Avec Depardieu, Frot, Darroussin, Lucas Belvaux réunit un casting 3 étoiles et nous ramène aux horreurs de la guerre d’Algérie.
Après avoir signé de grands films sociaux ("Chez nous", "La raison du plus faible"), des thrillers angoissants à vocation politique ("38 témoins", "Rapt"), et même une comédie romantique des plus réussies ("Pas son genre"), le Belge Lucas Belvaux s’attaque à un thème fort, une fois de plus: la guerre, et les marques indélébiles qu’elle laisse sur les hommes. Il s’empare de l’un des romans majeurs de ces 20 dernières années: "Des hommes", de Laurent Mauvignier (auteur déjà adapté par un autre Belge: Joachim Lafosse avec "Continuer"). Pourquoi Lucas Belvaux a-t-il choisi cette plongée dans la guerre d’Algérie? Interview.
Par Lucas Belvaux
Avec Gérard Depardieu, Jean-Pierre Darroussin, Catherine Frot, Yoann Zimer, Felix Kysyl, Edouard Sulpice…
À voir à partir du 1er septembre
Votre film se penche sur la relativité des souvenirs, donc de la vérité…
Oui, ça parle de la mémoire. Comment relire le passé, sachant que les choses ne reviennent jamais complètement, ni dans l’ordre? C’est complexe. J’ai lu une série d’articles dans le Monde dernièrement, ça montrait comment on avait "lu" la chute de l’Empire romain complètement différemment selon les époques. C’est un peu la même chose avec la guerre d’Algérie. Sauf qu’on ne commence qu’à peine. Comme le dit Benjamin Stora, grand spécialiste de la question, "la guerre d’Algérie, c’est le secret de famille de la France".
Le cinéma français n’a pas tellement traité le sujet?
Eh bien si, pourtant.
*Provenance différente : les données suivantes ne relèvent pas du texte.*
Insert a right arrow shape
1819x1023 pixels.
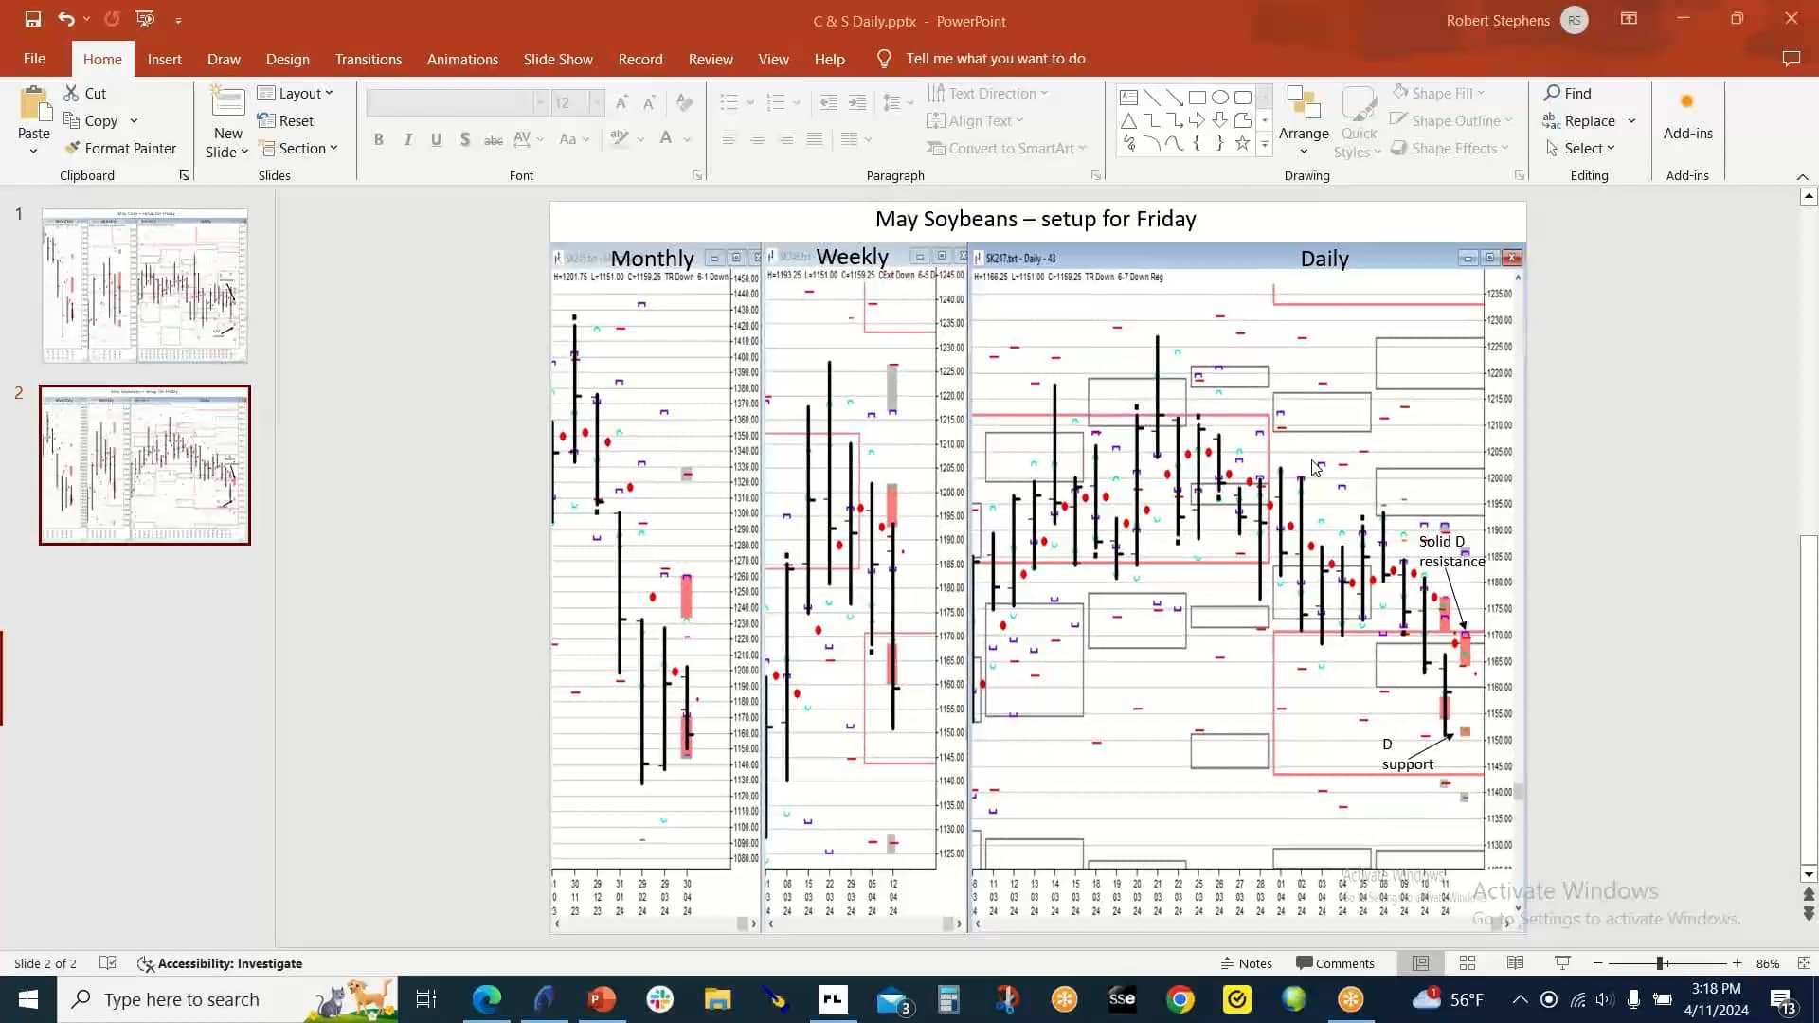coord(1198,119)
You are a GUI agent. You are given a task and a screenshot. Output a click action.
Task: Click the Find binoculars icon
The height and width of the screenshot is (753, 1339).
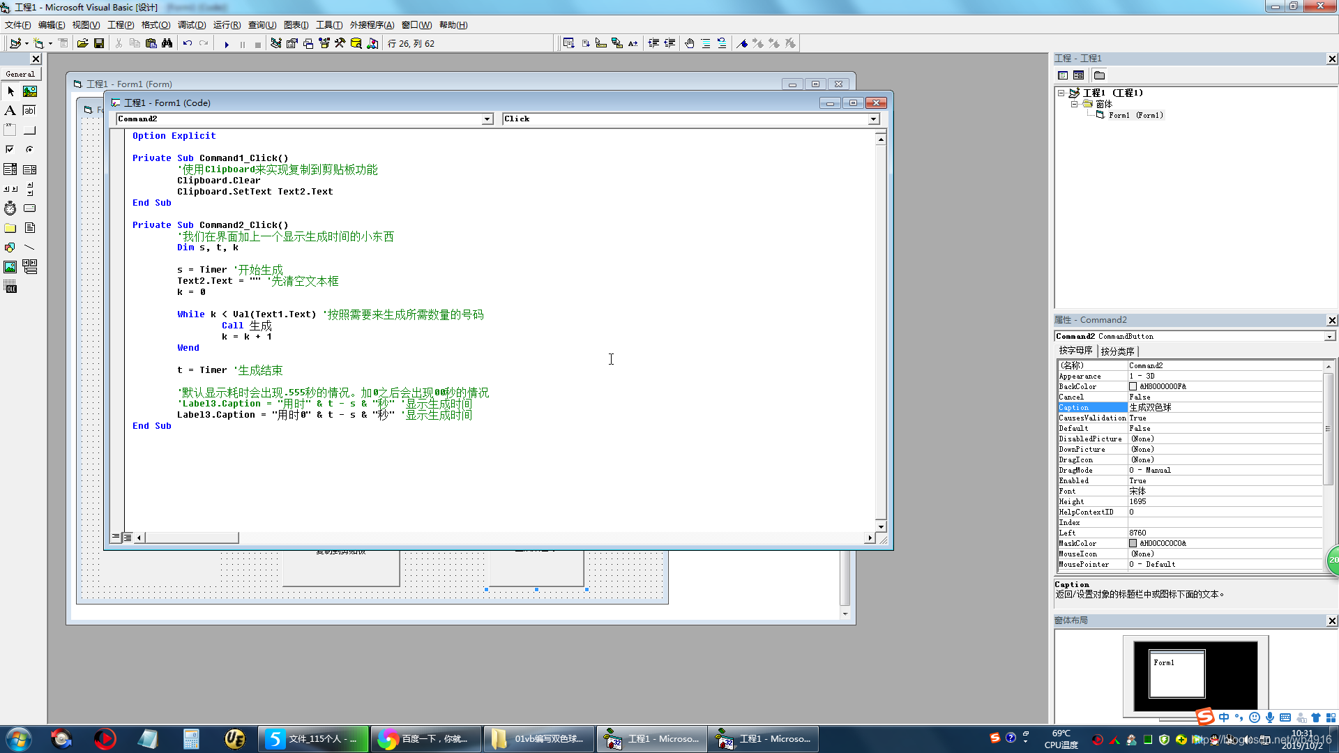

On dit souvent que les États-Unis ont fait leur boulot avec tous ces films sur le Vietnam, mais pas la France avec l’Indochine ou l’Algérie. Il y a eu des films, "Le petit soldat" de Godard, "Muriel ou le temps d’un retour" de Resnais, mais ils n’ont pas eu beaucoup de succès. On était en 63, la société française voulait éviter le sujet. Nous sommes face à un délit de déni. Beaucoup plus tard, il y a eu le documentaire de Tavernier, "La guerre sans nom" (1992), qui donnait pour la première fois la parole à des anciens soldats. On a découvert une autre histoire, celle des appelés, par opposition à celle des dates, "officielle". Un tout autre récit.
"La France n’a toujours pas osé aborder le problème de front, libérer la parole."
Comment résumer le sentiment de ces appelés?
D’abord, c’est la 3e génération successive d’hommes qui partent à la guerre. Ça va créer une génération d’anciens combattants atypiques, car honteux. On vient de fabriquer en France une image hyper-positive du soldat, héros de la Résistance ou libérateur. Ici, cette guerre, ils la perdent. Ils ont le mauvais rôle puisqu'ils sont occupants. Ces jeunes soldats étaient enfants pendant l’Occupation allemande, et aujourd’hui, ils font la guerre. Ils voient dans les yeux des enfants ce qu’ils ont vu. On n’est que 8 ans après le massacre d’Oradour. Ensuite, une guerre très violente commence, à la fois dans les villes et à la campagne, à la fois en France et en Algérie. Ils n’en reviendront pas comme des héros. Ce sera l’omerta, le silence.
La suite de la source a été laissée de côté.